**Task**.
Quote the lines from the one containing "Viewport: 650px width, 446px height." through the one containing "will (x=262, y=83).", word for word and nothing else.

**Task material**.
====
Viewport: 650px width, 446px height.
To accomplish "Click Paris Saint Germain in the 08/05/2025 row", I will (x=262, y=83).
====
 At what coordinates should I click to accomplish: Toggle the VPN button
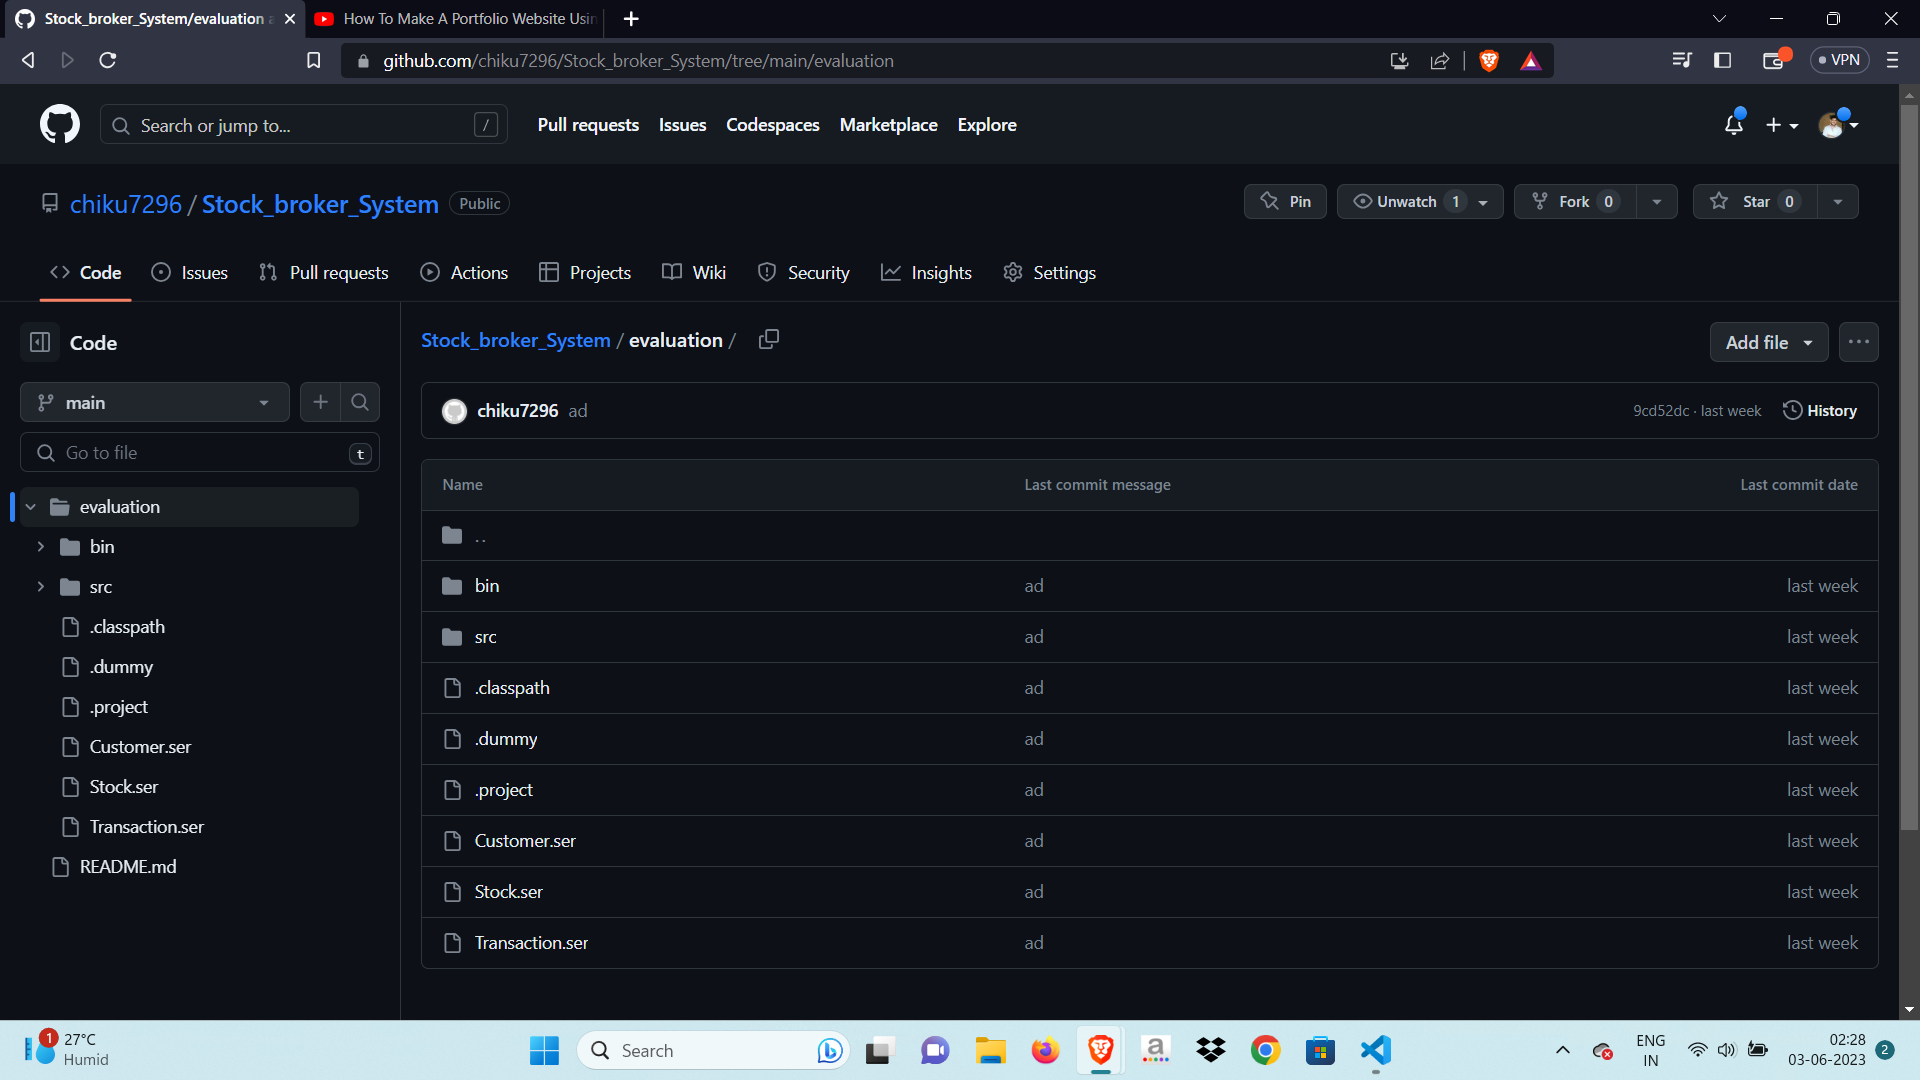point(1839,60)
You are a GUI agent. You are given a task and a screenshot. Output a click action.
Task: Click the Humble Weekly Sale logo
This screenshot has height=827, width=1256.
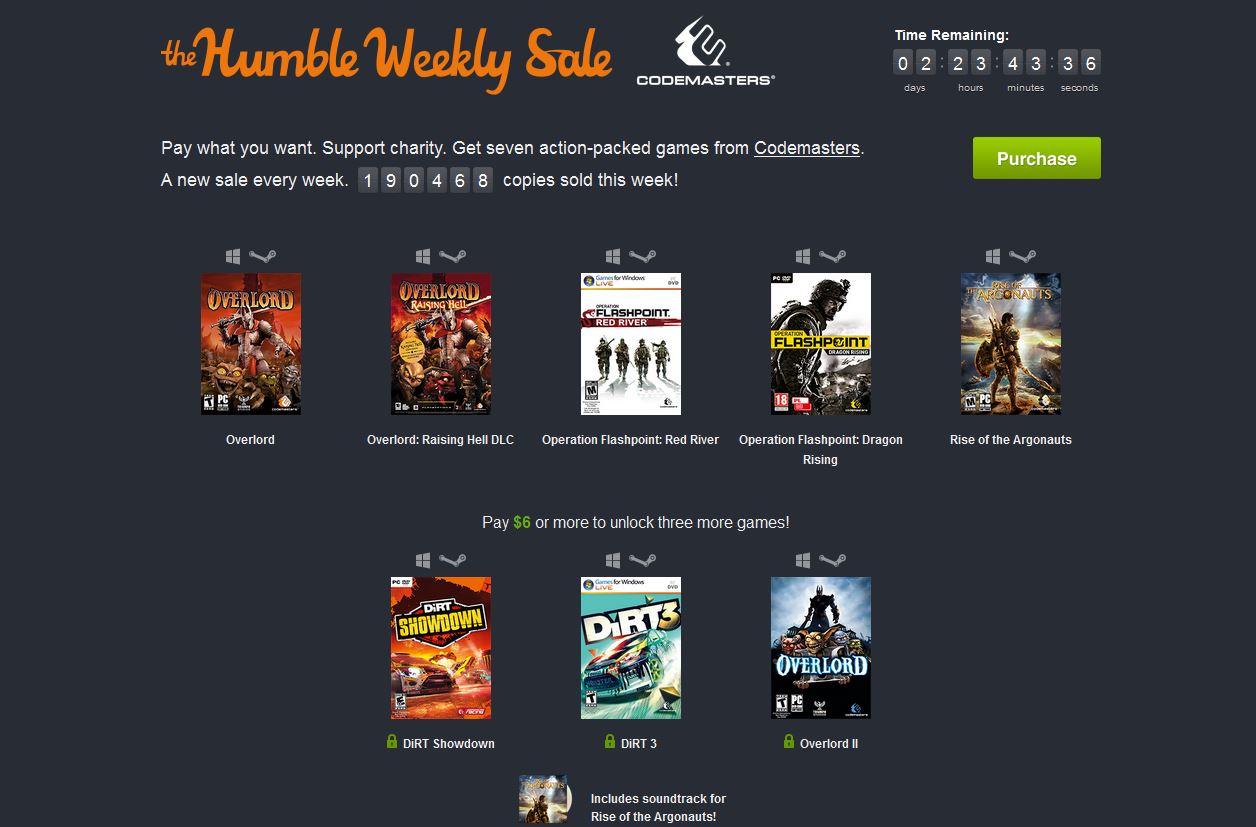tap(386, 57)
====
**Written reply**.
Viewport: 650px width, 446px height.
To accomplish "Click Paris Saint Germain in the 08/05/2025 row", I will (x=262, y=83).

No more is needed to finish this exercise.